#### [Work order]
Please write out all of the records below exactly as they appear.

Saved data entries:

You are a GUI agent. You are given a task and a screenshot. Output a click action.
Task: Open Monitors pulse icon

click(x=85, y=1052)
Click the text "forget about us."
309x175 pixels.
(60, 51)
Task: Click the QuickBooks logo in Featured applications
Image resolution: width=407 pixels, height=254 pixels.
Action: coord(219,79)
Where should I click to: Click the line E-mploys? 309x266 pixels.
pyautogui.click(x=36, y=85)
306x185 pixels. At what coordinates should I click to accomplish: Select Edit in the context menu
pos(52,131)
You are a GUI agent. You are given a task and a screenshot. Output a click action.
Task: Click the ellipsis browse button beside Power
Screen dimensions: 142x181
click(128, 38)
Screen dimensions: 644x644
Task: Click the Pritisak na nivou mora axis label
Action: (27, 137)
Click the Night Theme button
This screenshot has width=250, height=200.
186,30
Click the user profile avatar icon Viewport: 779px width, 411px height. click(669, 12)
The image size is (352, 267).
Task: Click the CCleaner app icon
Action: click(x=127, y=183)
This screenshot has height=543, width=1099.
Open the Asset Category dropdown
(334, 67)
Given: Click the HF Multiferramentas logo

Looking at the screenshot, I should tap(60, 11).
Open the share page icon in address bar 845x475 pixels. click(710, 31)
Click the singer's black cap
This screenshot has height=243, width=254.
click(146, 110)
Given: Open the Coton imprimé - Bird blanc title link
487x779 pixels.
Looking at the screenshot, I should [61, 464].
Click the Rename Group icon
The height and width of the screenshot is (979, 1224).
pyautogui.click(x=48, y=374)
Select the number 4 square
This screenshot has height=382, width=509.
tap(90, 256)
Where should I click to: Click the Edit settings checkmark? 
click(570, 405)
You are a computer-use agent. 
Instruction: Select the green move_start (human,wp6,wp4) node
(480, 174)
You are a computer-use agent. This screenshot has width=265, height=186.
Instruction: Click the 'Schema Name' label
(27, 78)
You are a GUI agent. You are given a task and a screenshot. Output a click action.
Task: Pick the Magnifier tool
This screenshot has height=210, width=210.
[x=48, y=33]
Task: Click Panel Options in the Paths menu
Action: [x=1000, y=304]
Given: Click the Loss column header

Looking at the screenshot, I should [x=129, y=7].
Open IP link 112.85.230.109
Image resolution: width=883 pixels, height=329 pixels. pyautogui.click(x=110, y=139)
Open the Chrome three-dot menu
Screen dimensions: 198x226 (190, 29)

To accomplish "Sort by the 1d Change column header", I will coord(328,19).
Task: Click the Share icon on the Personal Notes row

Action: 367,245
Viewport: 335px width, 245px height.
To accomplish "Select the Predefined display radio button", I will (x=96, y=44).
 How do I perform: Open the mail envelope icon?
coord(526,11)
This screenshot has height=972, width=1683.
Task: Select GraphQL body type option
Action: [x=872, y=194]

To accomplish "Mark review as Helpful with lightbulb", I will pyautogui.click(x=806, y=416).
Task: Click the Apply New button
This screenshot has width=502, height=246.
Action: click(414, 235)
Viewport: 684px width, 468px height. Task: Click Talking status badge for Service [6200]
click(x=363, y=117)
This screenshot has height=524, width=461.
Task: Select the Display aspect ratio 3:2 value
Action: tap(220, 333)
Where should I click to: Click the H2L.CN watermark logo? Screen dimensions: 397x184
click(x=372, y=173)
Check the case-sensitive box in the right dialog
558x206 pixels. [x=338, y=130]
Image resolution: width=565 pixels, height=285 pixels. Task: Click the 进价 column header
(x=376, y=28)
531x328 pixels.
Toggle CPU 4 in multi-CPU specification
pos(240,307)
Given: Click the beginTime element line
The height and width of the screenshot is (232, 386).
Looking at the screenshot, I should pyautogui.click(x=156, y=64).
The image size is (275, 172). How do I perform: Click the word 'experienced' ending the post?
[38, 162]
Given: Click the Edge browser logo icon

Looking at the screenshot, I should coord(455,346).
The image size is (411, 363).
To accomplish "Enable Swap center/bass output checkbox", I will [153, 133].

#### [Answer box]
You are a GUI agent. You are given a task and a screenshot. Output a click action.
Task: Open Monitors pulse icon

click(x=85, y=1052)
Click the text "forget about us."
309x175 pixels.
(60, 51)
Task: Click the QuickBooks logo in Featured applications
Image resolution: width=407 pixels, height=254 pixels.
Action: coord(219,79)
Where should I click to: Click the line E-mploys? 309x266 pixels.
pyautogui.click(x=36, y=85)
306x185 pixels. At what coordinates should I click to accomplish: Select Edit in the context menu
pos(52,131)
You are a GUI agent. You are given a task and a screenshot. Output a click action.
Task: Click the ellipsis browse button beside Power
Screen dimensions: 142x181
click(128, 38)
Screen dimensions: 644x644
Task: Click the Pritisak na nivou mora axis label
Action: (27, 137)
Click the Night Theme button
This screenshot has width=250, height=200.
186,30
Click the user profile avatar icon Viewport: 779px width, 411px height. click(669, 12)
The image size is (352, 267).
Task: Click the CCleaner app icon
Action: click(x=127, y=183)
This screenshot has height=543, width=1099.
Open the Asset Category dropdown
(334, 67)
Given: Click the HF Multiferramentas logo

Looking at the screenshot, I should tap(60, 11).
Open the share page icon in address bar 845x475 pixels. click(710, 31)
Click the singer's black cap
This screenshot has height=243, width=254.
click(146, 110)
Given: Open the Coton imprimé - Bird blanc title link
487x779 pixels.
Looking at the screenshot, I should [61, 464].
Click the Rename Group icon
The height and width of the screenshot is (979, 1224).
pyautogui.click(x=48, y=374)
Select the number 4 square
This screenshot has height=382, width=509.
tap(90, 256)
Where should I click to: Click the Edit settings checkmark? 
click(570, 405)
You are a computer-use agent. 
Instruction: Select the green move_start (human,wp6,wp4) node
(480, 174)
You are a computer-use agent. This screenshot has width=265, height=186.
Instruction: Click the 'Schema Name' label
(27, 78)
You are a GUI agent. You are given a task and a screenshot. Output a click action.
Task: Pick the Magnifier tool
This screenshot has height=210, width=210.
[x=48, y=33]
Task: Click Panel Options in the Paths menu
Action: [x=1000, y=304]
Given: Click the Loss column header

Looking at the screenshot, I should [x=129, y=7].
Open IP link 112.85.230.109
Image resolution: width=883 pixels, height=329 pixels. pyautogui.click(x=110, y=139)
Open the Chrome three-dot menu
Screen dimensions: 198x226 (190, 29)

To accomplish "Sort by the 1d Change column header", I will coord(328,19).
Task: Click the Share icon on the Personal Notes row

Action: 367,245
Viewport: 335px width, 245px height.
To accomplish "Select the Predefined display radio button", I will (x=96, y=44).
 How do I perform: Open the mail envelope icon?
coord(526,11)
This screenshot has height=972, width=1683.
Task: Select GraphQL body type option
Action: [x=872, y=194]

To accomplish "Mark review as Helpful with lightbulb", I will pyautogui.click(x=806, y=416).
Task: Click the Apply New button
This screenshot has width=502, height=246.
Action: click(414, 235)
Viewport: 684px width, 468px height. Task: Click Talking status badge for Service [6200]
click(x=363, y=117)
This screenshot has height=524, width=461.
Task: Select the Display aspect ratio 3:2 value
Action: tap(220, 333)
Where should I click to: Click the H2L.CN watermark logo? Screen dimensions: 397x184
click(x=372, y=173)
Check the case-sensitive box in the right dialog
558x206 pixels. [x=338, y=130]
Image resolution: width=565 pixels, height=285 pixels. Task: Click the 进价 column header
(x=376, y=28)
531x328 pixels.
Toggle CPU 4 in multi-CPU specification
pos(240,307)
Given: Click the beginTime element line
The height and width of the screenshot is (232, 386).
Looking at the screenshot, I should pyautogui.click(x=156, y=64).
The image size is (275, 172). How do I perform: Click the word 'experienced' ending the post?
[38, 162]
Given: Click the Edge browser logo icon

Looking at the screenshot, I should coord(455,346).
The image size is (411, 363).
To accomplish "Enable Swap center/bass output checkbox", I will [153, 133].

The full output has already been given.